The New Sarma Schools, Sakya, Kagyu and Gelug all have a four or five or six (or theoretically a seven) level system. Four is what is usually mentioned but you can see others. They just don't have the Nyingma nine vehicle model. And basically the Sarma models are all the same, there are just delineated differently. The four system model explicitly just considers the tantra classes: Kriya, Upa/Charya, Yoga and Anuttarayoga-tantra - even though Tibetan Buddhism itself does recognize the Shravaka and Common Mahayana Vehicles (so theoretically you could follow the Arhat, Praetyakabuddha or the common Mahayana Bodhisattva path).

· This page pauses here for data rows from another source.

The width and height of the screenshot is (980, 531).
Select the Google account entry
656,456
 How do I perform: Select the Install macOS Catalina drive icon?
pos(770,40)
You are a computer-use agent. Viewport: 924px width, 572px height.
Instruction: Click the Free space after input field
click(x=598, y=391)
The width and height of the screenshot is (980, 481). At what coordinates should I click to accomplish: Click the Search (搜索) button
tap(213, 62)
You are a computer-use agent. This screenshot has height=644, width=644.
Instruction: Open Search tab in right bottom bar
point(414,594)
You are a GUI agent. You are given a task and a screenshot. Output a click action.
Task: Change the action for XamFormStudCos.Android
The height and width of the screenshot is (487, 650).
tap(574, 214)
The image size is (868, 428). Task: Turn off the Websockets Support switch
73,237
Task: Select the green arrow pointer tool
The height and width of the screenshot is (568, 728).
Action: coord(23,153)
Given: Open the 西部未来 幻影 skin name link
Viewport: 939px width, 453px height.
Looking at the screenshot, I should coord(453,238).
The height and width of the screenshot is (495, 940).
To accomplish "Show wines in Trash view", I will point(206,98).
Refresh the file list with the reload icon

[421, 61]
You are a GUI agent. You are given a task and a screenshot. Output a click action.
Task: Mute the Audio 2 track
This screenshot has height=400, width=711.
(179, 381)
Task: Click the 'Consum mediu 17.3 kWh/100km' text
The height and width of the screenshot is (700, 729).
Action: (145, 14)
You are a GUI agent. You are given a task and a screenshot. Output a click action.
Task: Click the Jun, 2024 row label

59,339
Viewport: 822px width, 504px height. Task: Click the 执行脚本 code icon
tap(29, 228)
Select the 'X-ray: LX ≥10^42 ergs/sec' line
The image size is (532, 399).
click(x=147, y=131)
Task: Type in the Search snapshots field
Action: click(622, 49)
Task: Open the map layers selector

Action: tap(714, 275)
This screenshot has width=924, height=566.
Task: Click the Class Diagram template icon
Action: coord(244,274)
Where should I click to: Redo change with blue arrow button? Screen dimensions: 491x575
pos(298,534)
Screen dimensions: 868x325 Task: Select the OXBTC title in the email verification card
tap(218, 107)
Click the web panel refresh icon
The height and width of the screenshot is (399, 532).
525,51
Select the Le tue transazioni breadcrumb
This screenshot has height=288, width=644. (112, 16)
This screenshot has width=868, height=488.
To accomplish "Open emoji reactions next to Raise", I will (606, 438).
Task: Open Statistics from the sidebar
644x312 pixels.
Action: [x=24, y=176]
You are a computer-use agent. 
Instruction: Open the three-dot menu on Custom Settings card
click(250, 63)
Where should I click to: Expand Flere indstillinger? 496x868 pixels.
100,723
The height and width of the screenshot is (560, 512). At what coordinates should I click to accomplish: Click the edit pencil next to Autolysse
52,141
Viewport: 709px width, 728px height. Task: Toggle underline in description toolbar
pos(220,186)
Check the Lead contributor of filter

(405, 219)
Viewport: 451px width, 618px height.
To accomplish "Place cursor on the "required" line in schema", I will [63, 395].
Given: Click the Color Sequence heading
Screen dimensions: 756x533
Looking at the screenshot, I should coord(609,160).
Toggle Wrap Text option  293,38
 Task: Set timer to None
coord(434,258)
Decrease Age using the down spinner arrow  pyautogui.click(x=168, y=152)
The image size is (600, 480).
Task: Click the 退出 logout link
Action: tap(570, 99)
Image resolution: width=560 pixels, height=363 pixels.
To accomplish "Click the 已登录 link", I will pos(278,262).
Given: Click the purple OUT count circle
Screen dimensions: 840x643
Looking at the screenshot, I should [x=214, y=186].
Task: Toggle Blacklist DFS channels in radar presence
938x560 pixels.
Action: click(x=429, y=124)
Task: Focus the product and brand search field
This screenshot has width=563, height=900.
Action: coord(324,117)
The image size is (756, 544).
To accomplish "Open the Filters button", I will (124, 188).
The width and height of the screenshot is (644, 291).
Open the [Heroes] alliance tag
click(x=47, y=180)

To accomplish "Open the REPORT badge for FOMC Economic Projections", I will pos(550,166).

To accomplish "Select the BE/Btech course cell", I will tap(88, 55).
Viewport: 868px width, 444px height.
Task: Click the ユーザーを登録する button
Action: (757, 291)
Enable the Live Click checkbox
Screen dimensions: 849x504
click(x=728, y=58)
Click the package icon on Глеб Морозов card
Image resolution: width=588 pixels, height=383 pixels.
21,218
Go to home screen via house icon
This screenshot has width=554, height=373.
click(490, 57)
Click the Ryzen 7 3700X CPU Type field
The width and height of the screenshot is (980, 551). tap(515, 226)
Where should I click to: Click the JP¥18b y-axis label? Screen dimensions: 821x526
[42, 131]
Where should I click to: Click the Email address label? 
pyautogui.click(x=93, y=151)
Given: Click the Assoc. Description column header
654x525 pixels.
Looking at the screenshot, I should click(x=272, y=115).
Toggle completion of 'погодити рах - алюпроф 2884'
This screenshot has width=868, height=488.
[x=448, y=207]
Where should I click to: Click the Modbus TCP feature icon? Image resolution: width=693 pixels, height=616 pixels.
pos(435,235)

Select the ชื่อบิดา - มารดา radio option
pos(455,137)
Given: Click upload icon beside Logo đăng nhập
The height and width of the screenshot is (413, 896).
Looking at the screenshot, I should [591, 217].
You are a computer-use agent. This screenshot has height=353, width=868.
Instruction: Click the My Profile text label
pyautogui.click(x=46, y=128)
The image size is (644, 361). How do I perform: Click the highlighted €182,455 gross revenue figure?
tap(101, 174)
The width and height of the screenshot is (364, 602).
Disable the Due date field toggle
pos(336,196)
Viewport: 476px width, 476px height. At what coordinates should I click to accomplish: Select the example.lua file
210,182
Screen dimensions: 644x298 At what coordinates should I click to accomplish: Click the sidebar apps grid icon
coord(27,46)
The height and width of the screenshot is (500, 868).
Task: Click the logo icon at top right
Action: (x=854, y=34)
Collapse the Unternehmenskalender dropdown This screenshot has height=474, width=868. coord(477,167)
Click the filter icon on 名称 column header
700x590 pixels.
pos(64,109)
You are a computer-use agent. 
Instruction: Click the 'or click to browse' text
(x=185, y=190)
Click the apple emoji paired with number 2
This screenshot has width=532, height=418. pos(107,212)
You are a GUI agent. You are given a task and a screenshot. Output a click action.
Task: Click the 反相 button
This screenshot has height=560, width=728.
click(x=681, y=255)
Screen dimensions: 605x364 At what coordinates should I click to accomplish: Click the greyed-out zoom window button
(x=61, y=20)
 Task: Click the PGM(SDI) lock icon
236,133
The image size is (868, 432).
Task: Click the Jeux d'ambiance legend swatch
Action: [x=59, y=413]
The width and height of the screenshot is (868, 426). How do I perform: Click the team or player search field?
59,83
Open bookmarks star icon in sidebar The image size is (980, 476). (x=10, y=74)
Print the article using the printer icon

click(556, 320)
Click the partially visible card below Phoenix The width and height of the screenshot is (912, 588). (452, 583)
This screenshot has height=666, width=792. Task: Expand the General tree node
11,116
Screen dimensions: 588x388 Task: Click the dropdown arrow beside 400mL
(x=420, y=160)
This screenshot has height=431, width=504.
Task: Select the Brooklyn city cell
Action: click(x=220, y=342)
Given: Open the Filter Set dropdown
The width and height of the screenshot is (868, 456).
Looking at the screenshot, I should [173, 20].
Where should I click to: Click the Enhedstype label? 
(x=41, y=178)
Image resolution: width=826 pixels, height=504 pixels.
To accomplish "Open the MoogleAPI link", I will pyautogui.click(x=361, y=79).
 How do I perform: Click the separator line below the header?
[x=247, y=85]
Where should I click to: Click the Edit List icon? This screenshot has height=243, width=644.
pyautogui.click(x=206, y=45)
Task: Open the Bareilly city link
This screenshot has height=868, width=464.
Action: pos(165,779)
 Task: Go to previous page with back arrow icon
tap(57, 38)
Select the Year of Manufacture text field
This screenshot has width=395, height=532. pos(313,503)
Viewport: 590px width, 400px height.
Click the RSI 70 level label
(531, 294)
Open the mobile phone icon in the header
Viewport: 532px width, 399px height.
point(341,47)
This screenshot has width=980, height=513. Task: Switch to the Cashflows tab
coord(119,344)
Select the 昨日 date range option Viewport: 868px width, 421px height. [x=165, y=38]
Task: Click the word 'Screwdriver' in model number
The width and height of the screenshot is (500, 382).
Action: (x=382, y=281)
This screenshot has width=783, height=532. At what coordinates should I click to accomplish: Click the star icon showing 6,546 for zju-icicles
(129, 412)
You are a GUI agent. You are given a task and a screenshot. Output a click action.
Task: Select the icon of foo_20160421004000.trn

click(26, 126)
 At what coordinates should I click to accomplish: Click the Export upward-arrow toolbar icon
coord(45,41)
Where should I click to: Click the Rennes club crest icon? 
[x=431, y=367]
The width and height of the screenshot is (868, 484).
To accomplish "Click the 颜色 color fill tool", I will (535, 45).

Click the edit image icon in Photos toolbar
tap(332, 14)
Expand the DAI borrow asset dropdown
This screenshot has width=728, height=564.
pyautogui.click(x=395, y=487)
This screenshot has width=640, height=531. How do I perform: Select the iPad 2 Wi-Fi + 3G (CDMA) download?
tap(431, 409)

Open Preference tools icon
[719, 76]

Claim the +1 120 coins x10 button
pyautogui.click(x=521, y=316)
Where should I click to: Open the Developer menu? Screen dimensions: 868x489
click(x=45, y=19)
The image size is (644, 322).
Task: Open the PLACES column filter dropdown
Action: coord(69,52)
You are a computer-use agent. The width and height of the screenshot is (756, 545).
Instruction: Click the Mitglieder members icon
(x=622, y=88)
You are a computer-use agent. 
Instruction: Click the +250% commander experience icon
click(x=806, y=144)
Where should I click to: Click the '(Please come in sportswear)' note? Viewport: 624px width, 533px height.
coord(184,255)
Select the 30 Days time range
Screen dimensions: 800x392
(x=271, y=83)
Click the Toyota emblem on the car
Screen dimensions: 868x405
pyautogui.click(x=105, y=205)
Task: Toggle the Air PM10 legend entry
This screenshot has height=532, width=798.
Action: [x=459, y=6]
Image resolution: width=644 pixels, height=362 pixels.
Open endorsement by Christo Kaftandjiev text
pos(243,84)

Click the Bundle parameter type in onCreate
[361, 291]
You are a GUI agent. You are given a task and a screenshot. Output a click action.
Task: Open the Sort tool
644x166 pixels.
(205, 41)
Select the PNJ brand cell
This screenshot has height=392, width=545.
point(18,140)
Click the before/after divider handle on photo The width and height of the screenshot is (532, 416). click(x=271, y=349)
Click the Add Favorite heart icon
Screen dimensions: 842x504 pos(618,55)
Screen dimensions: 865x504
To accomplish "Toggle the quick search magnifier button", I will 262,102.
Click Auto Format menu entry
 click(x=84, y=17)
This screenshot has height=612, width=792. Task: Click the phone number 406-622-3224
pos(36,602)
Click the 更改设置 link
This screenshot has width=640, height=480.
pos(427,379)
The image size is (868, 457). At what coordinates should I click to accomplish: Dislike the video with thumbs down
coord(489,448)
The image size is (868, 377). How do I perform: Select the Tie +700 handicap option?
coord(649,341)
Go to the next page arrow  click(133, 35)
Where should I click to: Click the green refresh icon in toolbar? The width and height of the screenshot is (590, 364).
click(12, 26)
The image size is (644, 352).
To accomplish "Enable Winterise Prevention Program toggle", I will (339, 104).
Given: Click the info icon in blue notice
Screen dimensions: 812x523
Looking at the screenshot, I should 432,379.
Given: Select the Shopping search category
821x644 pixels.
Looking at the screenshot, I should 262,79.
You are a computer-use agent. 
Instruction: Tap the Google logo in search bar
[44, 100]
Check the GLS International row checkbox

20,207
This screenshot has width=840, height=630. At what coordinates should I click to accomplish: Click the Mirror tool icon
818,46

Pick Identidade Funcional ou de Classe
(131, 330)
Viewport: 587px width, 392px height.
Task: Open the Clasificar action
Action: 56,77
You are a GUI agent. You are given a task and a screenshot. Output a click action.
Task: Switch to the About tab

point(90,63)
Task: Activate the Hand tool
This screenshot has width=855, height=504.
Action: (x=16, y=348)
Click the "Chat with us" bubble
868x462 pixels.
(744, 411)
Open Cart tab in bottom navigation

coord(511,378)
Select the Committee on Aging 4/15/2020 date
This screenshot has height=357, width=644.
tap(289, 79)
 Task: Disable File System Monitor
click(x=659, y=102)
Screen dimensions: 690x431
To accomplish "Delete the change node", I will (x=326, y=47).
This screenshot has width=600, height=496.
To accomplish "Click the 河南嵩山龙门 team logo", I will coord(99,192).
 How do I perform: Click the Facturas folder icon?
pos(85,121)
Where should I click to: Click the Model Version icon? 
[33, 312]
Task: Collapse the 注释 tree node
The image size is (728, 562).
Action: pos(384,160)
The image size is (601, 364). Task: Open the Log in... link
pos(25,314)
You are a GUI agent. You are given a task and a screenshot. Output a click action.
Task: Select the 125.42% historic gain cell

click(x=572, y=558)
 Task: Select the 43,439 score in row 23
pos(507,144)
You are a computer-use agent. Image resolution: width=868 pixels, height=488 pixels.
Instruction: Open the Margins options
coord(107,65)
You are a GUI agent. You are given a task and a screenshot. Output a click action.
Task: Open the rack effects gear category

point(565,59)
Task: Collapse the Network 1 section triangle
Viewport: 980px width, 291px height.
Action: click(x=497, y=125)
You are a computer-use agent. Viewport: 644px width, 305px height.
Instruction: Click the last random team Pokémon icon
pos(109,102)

There are Dzogchen practitioners in the Sarma schools are well, esp. in some of the Kagyu schools.

Kirt
Kirt's Tibetan Translation Notes

"Even if you practice only for an hour a day with faith and inspiration, good qualities will steadily increase. Regular practice makes it easy to transform your mind. From seeing only relative truth, you will eventually reach a profound certainty in the meaning of absolute truth."
Kyabje Dilgo Khyentse Rinpoche.

"Only you can make your mind beautiful."
HH Chetsang Rinpoche
Padmist
Posts: 83
Joined: Fri Jan 01, 2021 3:12 am

Re: How does Dzogchen relate to Vajrayana?

Post by Padmist »

kirtu wrote: Sun Jan 03, 2021 9:19 pm
Padmist wrote: Sat Jan 02, 2021 1:48 am Is Dzogchen synonymous with Vajrayana? Meaning the entirety of Vajrayana is Dzogchen?
...
The standard Nyingma presentation is that there are nine yanas (or vehicles):
Shravaka
Praetyakabuddha
Common Mahayana
the three lower tantras: Kriya, Upa/Charya and Yoga-tantra
then the three higher tantras: Maha, Anu, Ati-yogatantra

From the POV of WOMPT all the three higher tantras are viewed as means of transmutation so from that perspective none of them are considered Dzogchen (although other teachings will say that Ati can be the same as Dzogchen):
pg 325
But it may also be subdivided into nine: the three outer vehicles, those of the Sravakas, Pratyekabuddhas and Bodhisattvas, that liberate from the
origin of suffering; * the three inner vehicles, Kriya, Upayoga and Yoga, related to ascetic practices in the manner of the Vedic tradition;** and
the three secret vehicles, Mahayoga, Anuyoga and Atiyoga, teaching powerful methods of transmutation. When we request the turning of the
wheel of Dharma, what we are requesting is this Dharma of three vehicles, further divided into nine, which can provide teachings suitable for every
kind of follower.


Dzogchen is not synonymous with the Vajrayana although there is a caveat here that I don't want to mention because you have said that you have not gotten any teaching from a lama.

The New Sarma Schools, Sakya, Kagyu and Gelug all have a four or five or six (or theoretically a seven) level system. Four is what is usually mentioned but you can see others. They just don't have the Nyingma nine vehicle model. And basically the Sarma models are all the same, there are just delineated differently. The four system model explicitly just considers the tantra classes: Kriya, Upa/Charya, Yoga and Anuttarayoga-tantra - even though Tibetan Buddhism itself does recognize the Shravaka and Common Mahayana Vehicles (so theoretically you could follow the Arhat, Praetyakabuddha or the common Mahayana Bodhisattva path).

There are Dzogchen practitioners in the Sarma schools are well, esp. in some of the Kagyu schools.

Kirt

Kirt, thanks.

I will be digesting what you said for some time and what a blessing it is that you're here. I looked at your blog and I look forward to digesting the wealth you've put in there.